The PoP package 100 comprises a bottom package 104 housing an application processor (“AP”) chip 108, and which is mounted on a printed circuit board (“PCB”) 102. The bottom package 104 has been manufactured using an FOWLP technique. As such, the AP chip 108 is mounted on redistribution layers (“RDLs”) 110 which consist of fan-out conductive layers 116 that are embedded in dielectric layers 118. The RDLs 110 at a base of the bottom package 104 are electrically connected to a top portion of the bottom package 104 by through-mold via (“TMV”) 112. The bottom package 104 has a passivation layer 120 on the bottom surface of the RDLs 110 as a protective layer to protect the bottom package 104 from the external environment. Solder balls 124 are placed onto a plurality of solder ball bond pads 122 for mounting and electrically connecting the bottom package 104 to the PCB 102 by way of the solder balls 124. The AP chip 108 and the TMV 112 are encapsulated by epoxy molding compound (“EMC”) 114.

A top package 106 which houses memory chips 130 is in turn mounted on top of the bottom package 104. The memory chips 130 are electrically connected to a coreless package substrate 132 of the top package 106 by wire bonding with wire bonds 134. The memory chips 130 and wire bonds 134 electrically connecting the memory chips 130 to the coreless package substrate 132 are molded with an epoxy molding compound 136. Solder balls 138 are formed on a bottom surface of the coreless package substrate 132 for mounting the top package 106 onto the bottom package 104. For ensuring solder joint reliability of the solder balls 138, an underfill 140 is applied around the solder balls 138 between the bottom and top packages 104, 106.

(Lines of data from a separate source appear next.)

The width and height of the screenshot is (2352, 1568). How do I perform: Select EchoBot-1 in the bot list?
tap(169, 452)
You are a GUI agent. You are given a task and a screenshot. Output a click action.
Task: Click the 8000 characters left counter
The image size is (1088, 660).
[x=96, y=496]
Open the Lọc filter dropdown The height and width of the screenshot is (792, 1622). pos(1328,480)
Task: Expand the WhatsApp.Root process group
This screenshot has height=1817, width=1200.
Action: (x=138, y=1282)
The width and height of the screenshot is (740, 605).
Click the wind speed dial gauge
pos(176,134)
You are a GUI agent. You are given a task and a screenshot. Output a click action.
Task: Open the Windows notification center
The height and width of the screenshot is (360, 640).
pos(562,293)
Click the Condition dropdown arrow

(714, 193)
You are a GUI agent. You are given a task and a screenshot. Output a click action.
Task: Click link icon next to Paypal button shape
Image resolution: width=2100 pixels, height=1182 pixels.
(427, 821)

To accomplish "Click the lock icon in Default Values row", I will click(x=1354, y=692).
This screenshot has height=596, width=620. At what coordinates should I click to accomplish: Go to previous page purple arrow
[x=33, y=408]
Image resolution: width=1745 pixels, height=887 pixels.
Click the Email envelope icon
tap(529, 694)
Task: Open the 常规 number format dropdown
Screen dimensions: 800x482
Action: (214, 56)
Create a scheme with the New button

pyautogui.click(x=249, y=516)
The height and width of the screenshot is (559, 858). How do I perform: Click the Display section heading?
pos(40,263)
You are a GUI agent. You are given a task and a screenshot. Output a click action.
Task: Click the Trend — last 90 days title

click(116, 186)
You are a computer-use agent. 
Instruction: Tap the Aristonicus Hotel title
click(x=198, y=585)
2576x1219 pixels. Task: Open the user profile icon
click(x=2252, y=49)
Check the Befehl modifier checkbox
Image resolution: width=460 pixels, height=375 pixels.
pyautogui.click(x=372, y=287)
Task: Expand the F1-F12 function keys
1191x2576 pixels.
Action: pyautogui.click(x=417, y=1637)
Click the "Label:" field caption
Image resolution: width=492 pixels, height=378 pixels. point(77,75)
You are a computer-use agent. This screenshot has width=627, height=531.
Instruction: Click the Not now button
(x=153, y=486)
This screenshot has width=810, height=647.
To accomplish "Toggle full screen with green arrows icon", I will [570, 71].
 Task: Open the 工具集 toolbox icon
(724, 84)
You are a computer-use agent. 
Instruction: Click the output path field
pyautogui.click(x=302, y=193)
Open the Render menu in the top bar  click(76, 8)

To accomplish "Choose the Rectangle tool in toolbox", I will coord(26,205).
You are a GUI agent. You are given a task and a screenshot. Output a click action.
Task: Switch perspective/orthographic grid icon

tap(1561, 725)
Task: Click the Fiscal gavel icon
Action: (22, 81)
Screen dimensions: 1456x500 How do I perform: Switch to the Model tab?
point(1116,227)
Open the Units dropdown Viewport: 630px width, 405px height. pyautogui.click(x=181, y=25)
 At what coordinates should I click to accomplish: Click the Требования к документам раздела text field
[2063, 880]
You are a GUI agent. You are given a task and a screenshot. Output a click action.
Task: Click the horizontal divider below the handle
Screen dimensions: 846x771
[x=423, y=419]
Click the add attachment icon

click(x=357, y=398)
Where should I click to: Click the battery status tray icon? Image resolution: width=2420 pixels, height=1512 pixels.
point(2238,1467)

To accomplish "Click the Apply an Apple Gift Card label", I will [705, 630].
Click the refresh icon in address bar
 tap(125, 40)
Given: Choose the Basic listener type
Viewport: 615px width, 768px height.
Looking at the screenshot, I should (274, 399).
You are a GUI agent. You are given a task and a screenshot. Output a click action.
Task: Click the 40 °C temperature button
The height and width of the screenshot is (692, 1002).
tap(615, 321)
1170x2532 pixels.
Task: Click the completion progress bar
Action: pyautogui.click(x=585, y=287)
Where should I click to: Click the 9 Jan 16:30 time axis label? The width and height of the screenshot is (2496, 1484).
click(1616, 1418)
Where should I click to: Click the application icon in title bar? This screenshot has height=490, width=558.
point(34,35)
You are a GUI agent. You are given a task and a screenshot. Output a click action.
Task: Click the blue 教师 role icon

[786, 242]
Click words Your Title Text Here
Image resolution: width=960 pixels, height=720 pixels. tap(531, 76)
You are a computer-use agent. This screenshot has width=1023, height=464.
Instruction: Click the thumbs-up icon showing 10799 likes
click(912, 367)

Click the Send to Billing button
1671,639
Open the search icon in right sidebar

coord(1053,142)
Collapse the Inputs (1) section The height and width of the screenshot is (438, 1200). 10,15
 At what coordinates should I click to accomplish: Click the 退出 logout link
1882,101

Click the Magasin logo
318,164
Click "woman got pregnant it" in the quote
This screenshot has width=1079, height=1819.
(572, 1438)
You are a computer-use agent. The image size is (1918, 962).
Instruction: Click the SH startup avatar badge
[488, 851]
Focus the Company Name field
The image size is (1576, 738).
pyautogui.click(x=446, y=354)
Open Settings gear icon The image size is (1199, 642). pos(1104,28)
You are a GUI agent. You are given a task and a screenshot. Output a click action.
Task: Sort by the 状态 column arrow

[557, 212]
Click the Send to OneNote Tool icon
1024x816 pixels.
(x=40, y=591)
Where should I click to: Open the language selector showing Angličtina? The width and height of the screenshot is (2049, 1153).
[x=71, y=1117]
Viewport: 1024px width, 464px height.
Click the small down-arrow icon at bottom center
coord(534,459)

Electrical communications between the AP chip 108 and the memory chips 130 are thus routed through the RDLs 110 and the TMV 112 of the bottom package 104 to the solder balls 138 connecting the bottom and top packages 104, 106, and also the coreless package substrate 132 and wire bonds 134 of the top package.

In the above format, the top package 106 is used to house memory chips 130 such as mobile DRAM devices. The bottom package 104 is used to house AP chips 108 such as AP SoC.

However, apart from electrical performance, next-generation mobile products increasingly call for ever-thinner package profiles, greater integration flexibility and lower cost. Thus, the current state-of-the-art in PoP technology has room for further improvement to meet these needs. It would be beneficial to further modify the current PoP design by the application of three-dimensional (“3D”) integration to achieve further improvements.

SUMMARY OF THE INVENTION

It is thus an object of the invention to seek to further lower the semiconductor package profile and cost as compared to the aforementioned prior art.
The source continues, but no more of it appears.